When this shift takes place, good and evil don’t mean the same as they did before, but that doesn’t mean you are free from karma — you can’t walk through things and you still bump into them if you don’t look where you are going. Your new ability isn’t something you developed — your eyes are the same as they were before the light went on. Your new sight enables you to see things more clearly now, but not because your vision improved. 

All that has happened is that, somehow, a light went on. You didn’t turn it on, but it happened.

It’s tempting, very tempting, to generalize our experience and say, “This is how it is.” We immediately want to describe how it is to others, in the hope that our description will help them experience a similar shift. That’s how compassion operates. When people don’t “get it”, we tend to describe our experience, the result of the shift, as if that would help them. All too often, we end up saying the same thing over and over again, sometimes more loudly, sometimes more insistently and sometimes more slowly, just as William James described in The Varieties of Religious Experience over a century ago. But it doesn’t help.

Explanations are often counterproductive, I feel. They fail to communicate because they rely on the conceptual mind, an ineffective method when it comes to communicating non-conceptual experience. Further, they lead to in-groups, those who “get it”, the “awakened”, etc. — a problem that goes back right to the formation of the first council after Shakyamuni died. 

I feel the same way about descriptions of results. People often take our descriptions of the result as instruction and can’t understand why their efforts in practice go nowhere. Again, this problem goes far back in history. It is clear to me now that much of what I’ve read in various sutras is a description of results, and one has to dig deep and pay close attention to find the few nuggets of actual instruction.

Further, the people who are inspired by such descriptions often cling to their conceptual understanding even when the light has turned on. What was originally open and free now becomes an achievement and a credential. Thus it is said, when you meet the buddha on the road, kill him.

When I read verses such as these three couplets, I don’t try to understand them. Instead, I let them work inside me.  I read them with a quiet open mind and when something shifts inside, I put the book down and rest right there, if only for a moment or two. When I sit down to practice, I may recall that shift and rest right there. I don’t think about the lines. That is just distraction. I rest in the experience or the memory of the shift. In this way, I let these lines lead me into unknown territory and new possibilities.


Diane de Ford said...

I am trying to find clarity around the difference
between "hearing instructions" and a "description of results".
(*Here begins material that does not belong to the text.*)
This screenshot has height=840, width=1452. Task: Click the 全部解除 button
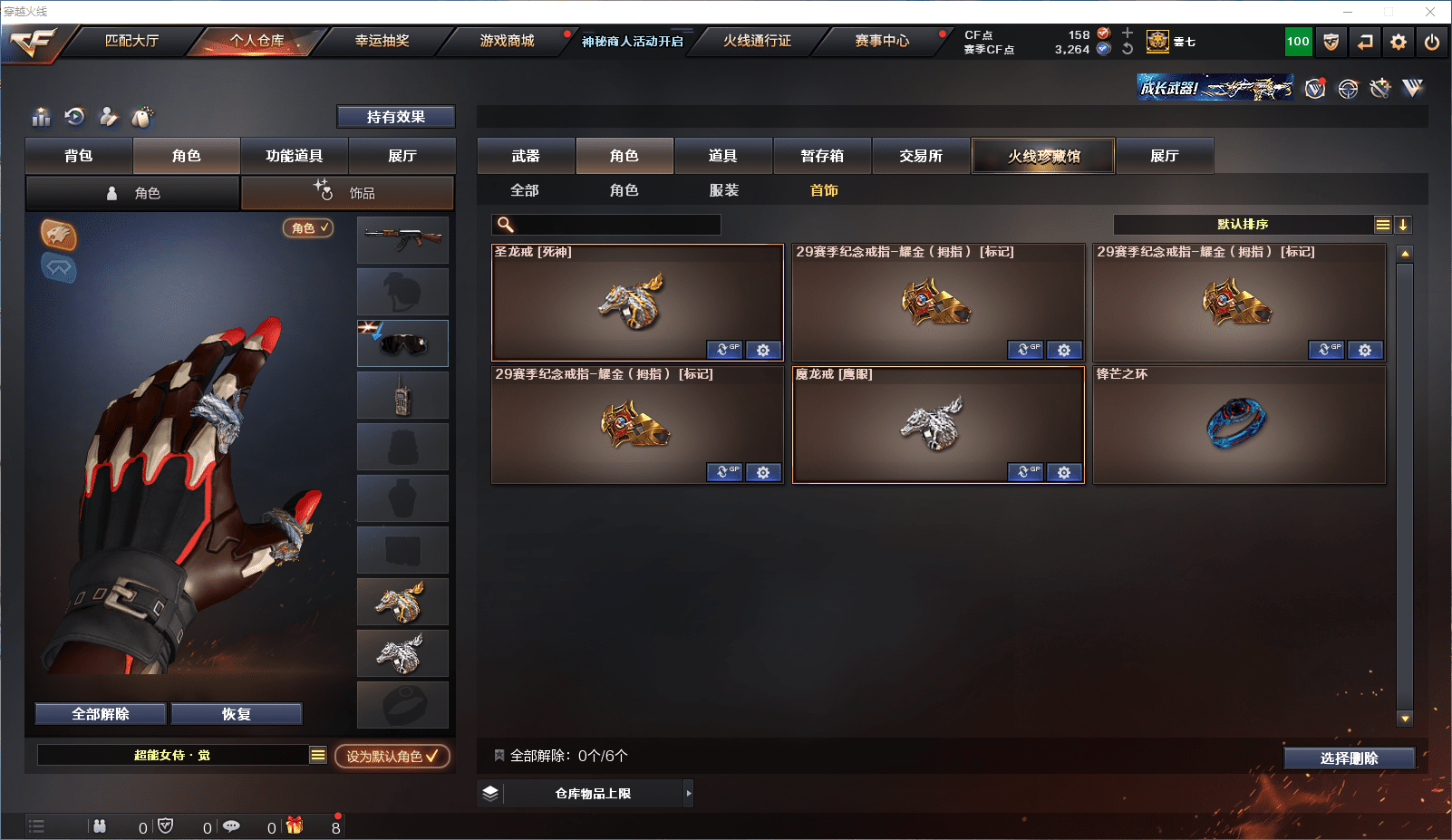[x=101, y=714]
Very basically, an instruction could be - mix in a bowl 1 egg,
1 cup flour, 1/2 cup milk and stir. A description of results then would be - pour mixture by spoonful into a hot pan to make pancakes. Is this correct from the perspective that you are talking about?

And if so, regarding practice, an instruction is simply a guide (like "cultivate a base of attention"). The result, who knows? I don't need to describe it, the less said the better. Describing the result brings me right back to conceptual thinking.

Ken said...

Good to use an example, as you suggest.

Mix in a bowl 1 egg, 1 cup flour and 1/2 cup milk and stir a little, just enough to make a lumpy mixture. Pour mixture by spoonful into a hot pan. Cook until bubbles form. Then flip over and cook for about the same amount of time. Place on plate, place a pat of butter on top and pour maple syrup on the stack of pancakes.
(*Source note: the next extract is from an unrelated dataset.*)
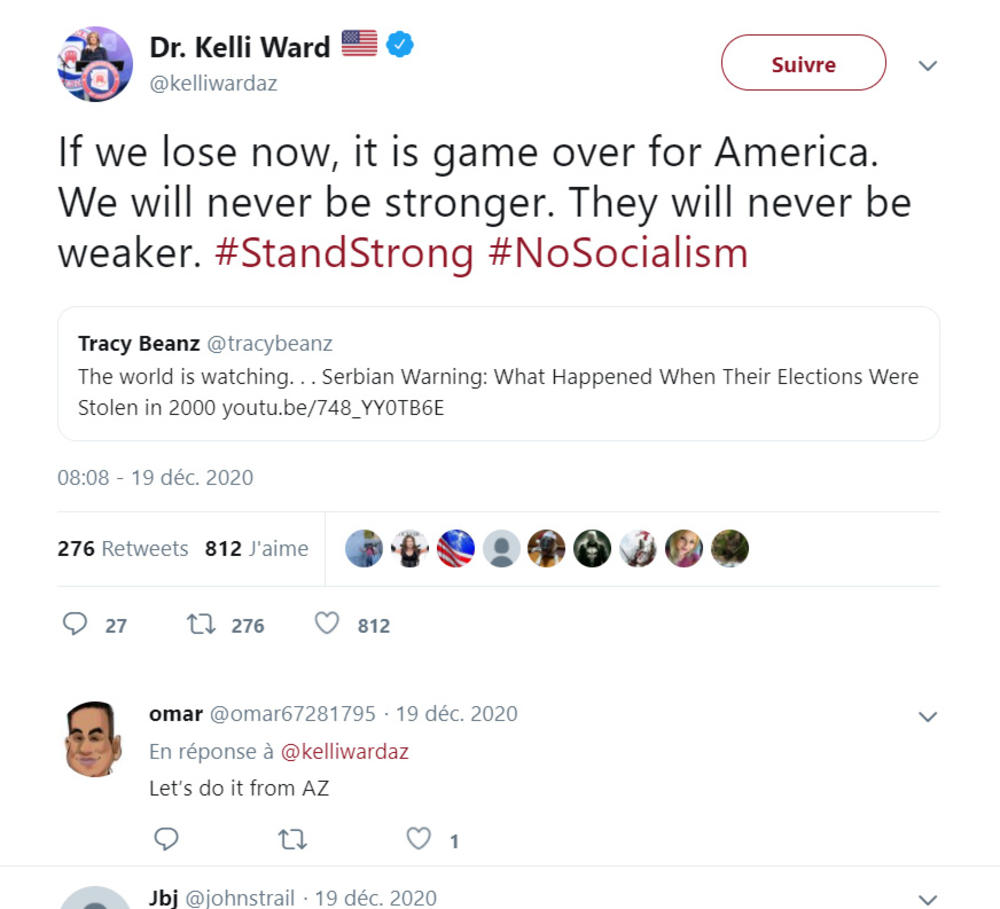1000x909 pixels.
Task: Click the Suivre button
Action: 803,62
All that is instruction. You know exactly what to do.

A light yellow or cream-colored mixture is formed from eggs, flour and milk. Bubbles form on a hot griddle, from which steam escapes. The tan pancakes, when covered with butter and syrup, nourish your body and provide great enjoyment on a cold winter's morning.

That's more description of results.

To go further:

Golden pancakes, made from eggs, milk and flour, are tasty and delicious.

Much meditation and spiritual instruction is like this last sentence.